----- GIVEN DATA -----
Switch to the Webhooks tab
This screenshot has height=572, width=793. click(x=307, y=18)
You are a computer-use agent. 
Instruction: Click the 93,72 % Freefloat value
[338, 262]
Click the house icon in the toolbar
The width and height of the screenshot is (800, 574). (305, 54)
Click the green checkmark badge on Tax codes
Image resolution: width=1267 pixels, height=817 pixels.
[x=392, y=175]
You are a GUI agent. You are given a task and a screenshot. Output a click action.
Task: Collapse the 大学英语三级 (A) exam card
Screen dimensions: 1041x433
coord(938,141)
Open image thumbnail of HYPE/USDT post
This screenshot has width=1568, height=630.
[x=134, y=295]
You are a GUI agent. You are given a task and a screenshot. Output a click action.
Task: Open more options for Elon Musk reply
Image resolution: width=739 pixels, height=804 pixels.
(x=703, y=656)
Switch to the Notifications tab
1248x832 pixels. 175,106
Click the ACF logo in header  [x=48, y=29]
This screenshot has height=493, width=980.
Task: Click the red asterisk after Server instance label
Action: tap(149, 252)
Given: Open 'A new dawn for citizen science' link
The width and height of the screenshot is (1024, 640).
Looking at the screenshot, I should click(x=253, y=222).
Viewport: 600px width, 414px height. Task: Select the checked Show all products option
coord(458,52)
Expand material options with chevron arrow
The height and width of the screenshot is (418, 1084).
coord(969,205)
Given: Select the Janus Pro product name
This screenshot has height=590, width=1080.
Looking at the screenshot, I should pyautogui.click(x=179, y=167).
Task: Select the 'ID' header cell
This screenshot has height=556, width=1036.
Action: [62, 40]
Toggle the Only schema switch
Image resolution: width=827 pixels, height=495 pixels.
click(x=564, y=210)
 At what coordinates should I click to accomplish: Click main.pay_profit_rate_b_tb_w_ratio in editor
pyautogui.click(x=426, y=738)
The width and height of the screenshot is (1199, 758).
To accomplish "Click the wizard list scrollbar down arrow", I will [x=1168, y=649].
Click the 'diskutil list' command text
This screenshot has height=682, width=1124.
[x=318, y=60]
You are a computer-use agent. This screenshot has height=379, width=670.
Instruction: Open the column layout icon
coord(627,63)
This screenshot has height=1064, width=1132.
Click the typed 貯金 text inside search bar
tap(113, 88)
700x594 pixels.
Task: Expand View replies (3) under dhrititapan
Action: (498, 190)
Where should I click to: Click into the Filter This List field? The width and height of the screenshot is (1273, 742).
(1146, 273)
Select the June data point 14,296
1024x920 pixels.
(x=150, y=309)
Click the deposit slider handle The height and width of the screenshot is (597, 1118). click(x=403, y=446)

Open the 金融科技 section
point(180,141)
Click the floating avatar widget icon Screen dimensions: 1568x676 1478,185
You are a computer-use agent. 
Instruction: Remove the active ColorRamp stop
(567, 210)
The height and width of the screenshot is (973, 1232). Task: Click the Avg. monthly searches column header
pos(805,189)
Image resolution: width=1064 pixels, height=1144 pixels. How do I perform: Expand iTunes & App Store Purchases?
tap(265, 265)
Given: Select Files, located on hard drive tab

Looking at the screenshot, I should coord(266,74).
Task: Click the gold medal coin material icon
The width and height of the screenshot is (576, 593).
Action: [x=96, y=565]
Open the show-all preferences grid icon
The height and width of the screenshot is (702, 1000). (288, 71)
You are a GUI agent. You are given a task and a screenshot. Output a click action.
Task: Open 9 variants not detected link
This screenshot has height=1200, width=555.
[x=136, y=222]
-----
» TASK DIRECTIONS
Could you write out all the data exactly as it is given?

» WORKED SOLUTION
Switch to the Webhooks tab
This screenshot has height=572, width=793. click(x=307, y=18)
You are a computer-use agent. 
Instruction: Click the 93,72 % Freefloat value
[338, 262]
Click the house icon in the toolbar
The width and height of the screenshot is (800, 574). (305, 54)
Click the green checkmark badge on Tax codes
Image resolution: width=1267 pixels, height=817 pixels.
[x=392, y=175]
You are a GUI agent. You are given a task and a screenshot. Output a click action.
Task: Collapse the 大学英语三级 (A) exam card
Screen dimensions: 1041x433
coord(938,141)
Open image thumbnail of HYPE/USDT post
This screenshot has width=1568, height=630.
[x=134, y=295]
You are a GUI agent. You are given a task and a screenshot. Output a click action.
Task: Open more options for Elon Musk reply
Image resolution: width=739 pixels, height=804 pixels.
(x=703, y=656)
Switch to the Notifications tab
1248x832 pixels. 175,106
Click the ACF logo in header  [x=48, y=29]
This screenshot has height=493, width=980.
Task: Click the red asterisk after Server instance label
Action: tap(149, 252)
Given: Open 'A new dawn for citizen science' link
The width and height of the screenshot is (1024, 640).
Looking at the screenshot, I should click(x=253, y=222).
Viewport: 600px width, 414px height. Task: Select the checked Show all products option
coord(458,52)
Expand material options with chevron arrow
The height and width of the screenshot is (418, 1084).
coord(969,205)
Given: Select the Janus Pro product name
This screenshot has height=590, width=1080.
Looking at the screenshot, I should pyautogui.click(x=179, y=167).
Task: Select the 'ID' header cell
This screenshot has height=556, width=1036.
Action: [62, 40]
Toggle the Only schema switch
Image resolution: width=827 pixels, height=495 pixels.
click(x=564, y=210)
 At what coordinates should I click to accomplish: Click main.pay_profit_rate_b_tb_w_ratio in editor
pyautogui.click(x=426, y=738)
The width and height of the screenshot is (1199, 758).
To accomplish "Click the wizard list scrollbar down arrow", I will [x=1168, y=649].
Click the 'diskutil list' command text
This screenshot has height=682, width=1124.
[x=318, y=60]
You are a computer-use agent. This screenshot has height=379, width=670.
Instruction: Open the column layout icon
coord(627,63)
This screenshot has height=1064, width=1132.
Click the typed 貯金 text inside search bar
tap(113, 88)
700x594 pixels.
Task: Expand View replies (3) under dhrititapan
Action: (498, 190)
Where should I click to: Click into the Filter This List field? The width and height of the screenshot is (1273, 742).
(1146, 273)
Select the June data point 14,296
1024x920 pixels.
(x=150, y=309)
Click the deposit slider handle The height and width of the screenshot is (597, 1118). click(x=403, y=446)

Open the 金融科技 section
point(180,141)
Click the floating avatar widget icon Screen dimensions: 1568x676 1478,185
You are a computer-use agent. 
Instruction: Remove the active ColorRamp stop
(567, 210)
The height and width of the screenshot is (973, 1232). Task: Click the Avg. monthly searches column header
pos(805,189)
Image resolution: width=1064 pixels, height=1144 pixels. How do I perform: Expand iTunes & App Store Purchases?
tap(265, 265)
Given: Select Files, located on hard drive tab

Looking at the screenshot, I should coord(266,74).
Task: Click the gold medal coin material icon
The width and height of the screenshot is (576, 593).
Action: [x=96, y=565]
Open the show-all preferences grid icon
The height and width of the screenshot is (702, 1000). (288, 71)
You are a GUI agent. You are given a task and a screenshot. Output a click action.
Task: Open 9 variants not detected link
This screenshot has height=1200, width=555.
[x=136, y=222]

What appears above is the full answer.